Supplied text —
Start
Pass the pointer of owning object in GCHermesValueBase::set()

Summary:
Add this parameter so that it could be passed to write barrier function
in following diffs. For not it's unused.

We don't create a overload or make a default parameter value because
it's error prone: new code may call wrong functions (unless reasoning
whether the object lives in normal segment or large segment), or forget
to update existing calls. It's actually easier to just always pass in
the owning object pointer, which in most cases is obvious to get.
End
Data segment —
Start
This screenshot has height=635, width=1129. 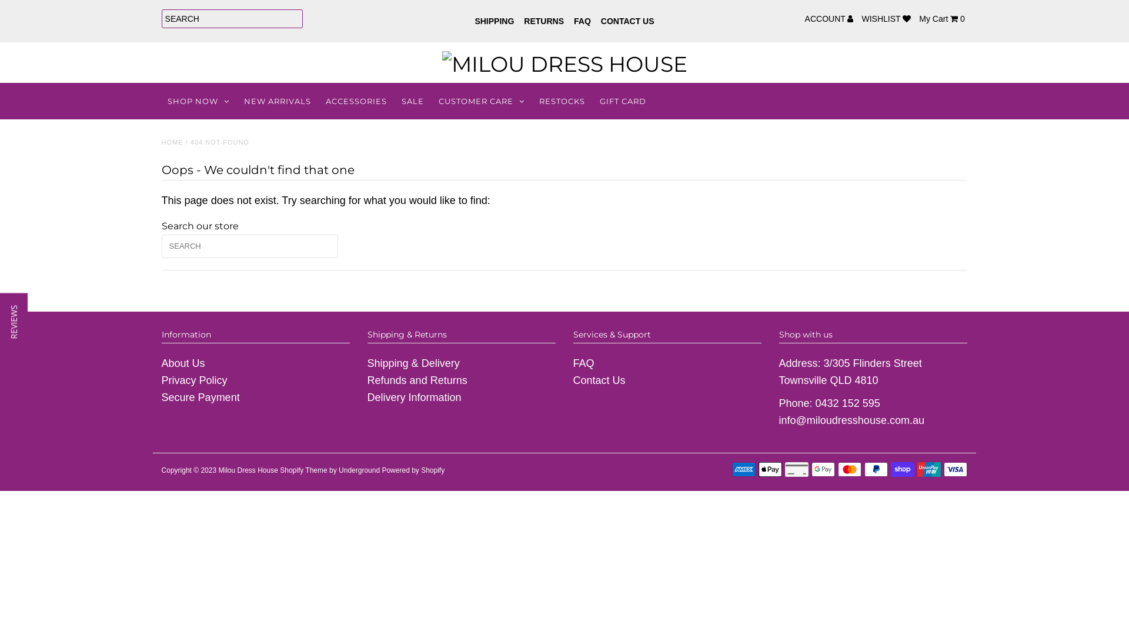 I want to click on 'Privacy Policy', so click(x=195, y=380). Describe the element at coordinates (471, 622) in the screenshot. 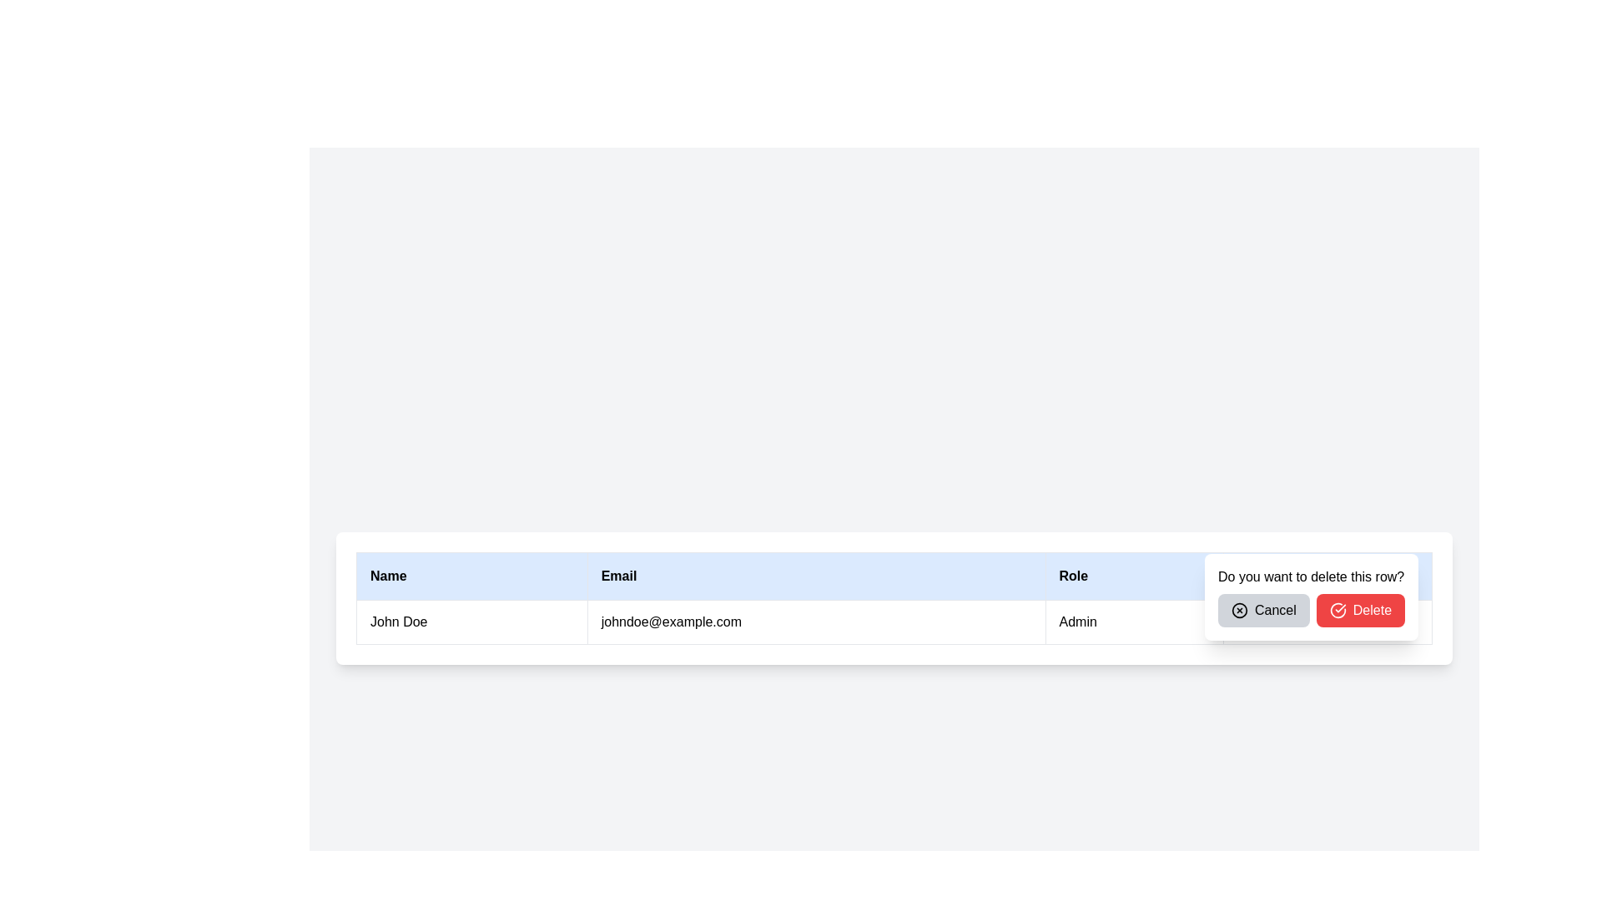

I see `the table cell displaying the name 'John Doe', which serves as an identification field in the table's 'Name' column` at that location.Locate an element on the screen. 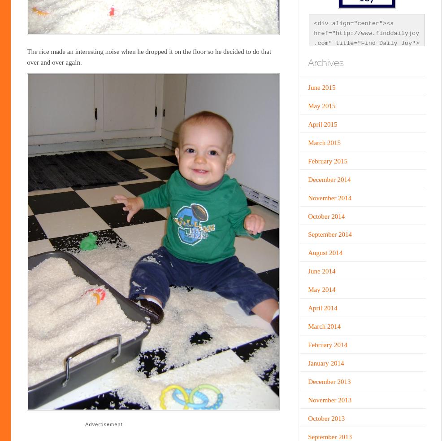 This screenshot has width=442, height=441. 'August 2014' is located at coordinates (325, 252).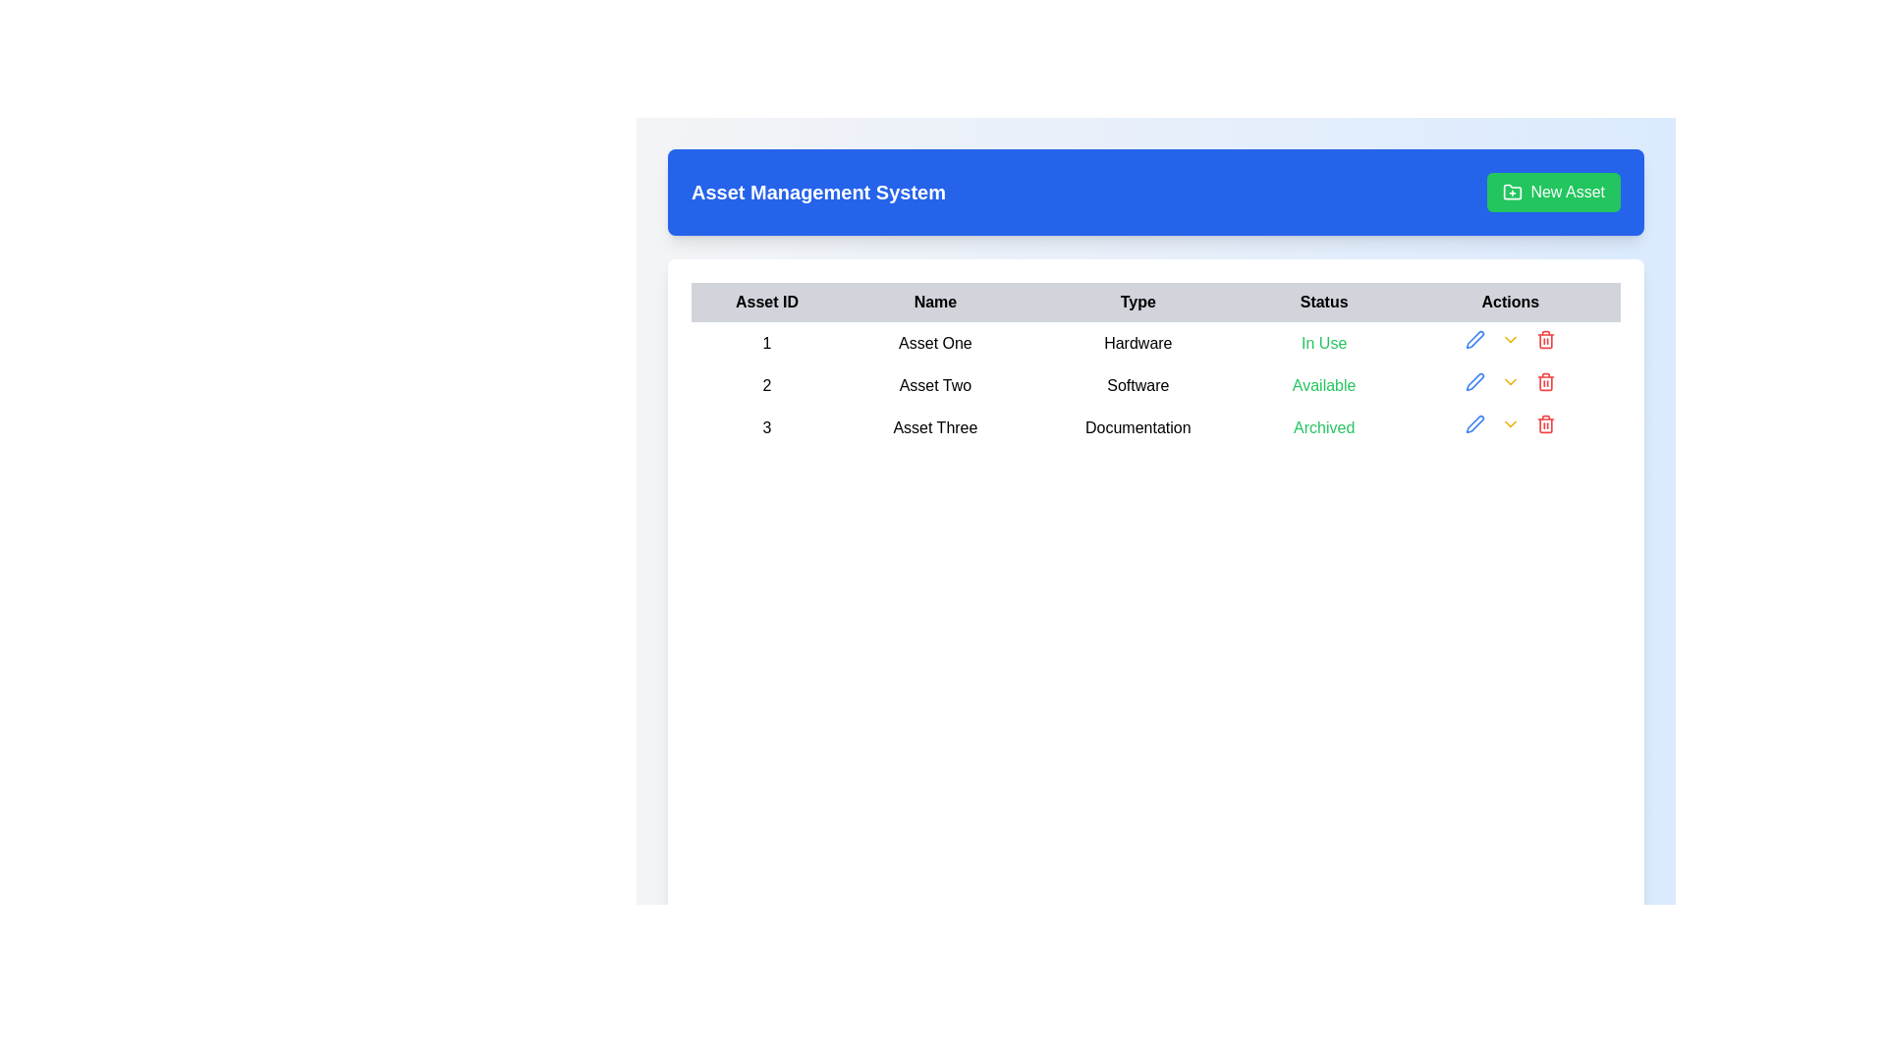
End
Written task 1 —
Copy the commit message word for word, starting with "Pass the pointer" and going on through "obvious to get.".
Written task 2 —
Answer these questions from the commit message:
(a) To what function is the new parameter meant to be passed in following diffs?
(b) Which two alternatives to adding the parameter does the commit message reject?
(c) Which pointer is said to be easier to always pass in?
Written task 3 —
Continue the commit message from the point where it stops.

Final result 1 —
Pass the pointer of owning object in GCHermesValueBase::set()

Summary:
Add this parameter so that it could be passed to write barrier function
in following diffs. For not it's unused.

We don't create a overload or make a default parameter value because
it's error prone: new code may call wrong functions (unless reasoning
whether the object lives in normal segment or large segment), or forget
to update existing calls. It's actually easier to just always pass in
the owning object pointer, which in most cases is obvious to get.

Final result 2 —
(a) The write barrier function.
(b) Creating an overload and making a default parameter value.
(c) The owning object pointer.

Final result 3 —
Differential Revision: D62196480

include/hermes/VM/ArrayStorage.h

@@ -151,7 +151,7 @@ class ArrayStorageBase final
   template <Inline inl = Inline::No>
   void set(size_type index, HVType val, GC &gc) {
     assert(index < size() && "index out of range");
-    data()[index].set(val, gc);
+    data()[index].set(val, gc, this);
   }
 
   /// \return the element at index \p index

include/hermes/VM/HermesValue-inline.h

@@ -49,13 +49,15 @@ GCHermesValueBase<HVType>::GCHermesValueBase(HVType hv, GC &gc, std::nullptr_t)
 
 template <typename HVType>
 template <typename NeedsBarriers>
-inline void GCHermesValueBase<HVType>::set(HVType hv, GC &gc) {
+inline void
+GCHermesValueBase<HVType>::set(HVType hv, GC &gc, const GCCell *owningObj) {
   if (hv.isPointer()) {
     HERMES_SLOW_ASSERT(
         gc.validPointer(hv.getPointer(gc.getPointerBase())) &&
         "Setting an invalid pointer into a GCHermesValue");
   }
   assert(NeedsBarriers::value || !gc.needsWriteBarrier(this, hv));
+  (void)owningObj;
   if (NeedsBarriers::value)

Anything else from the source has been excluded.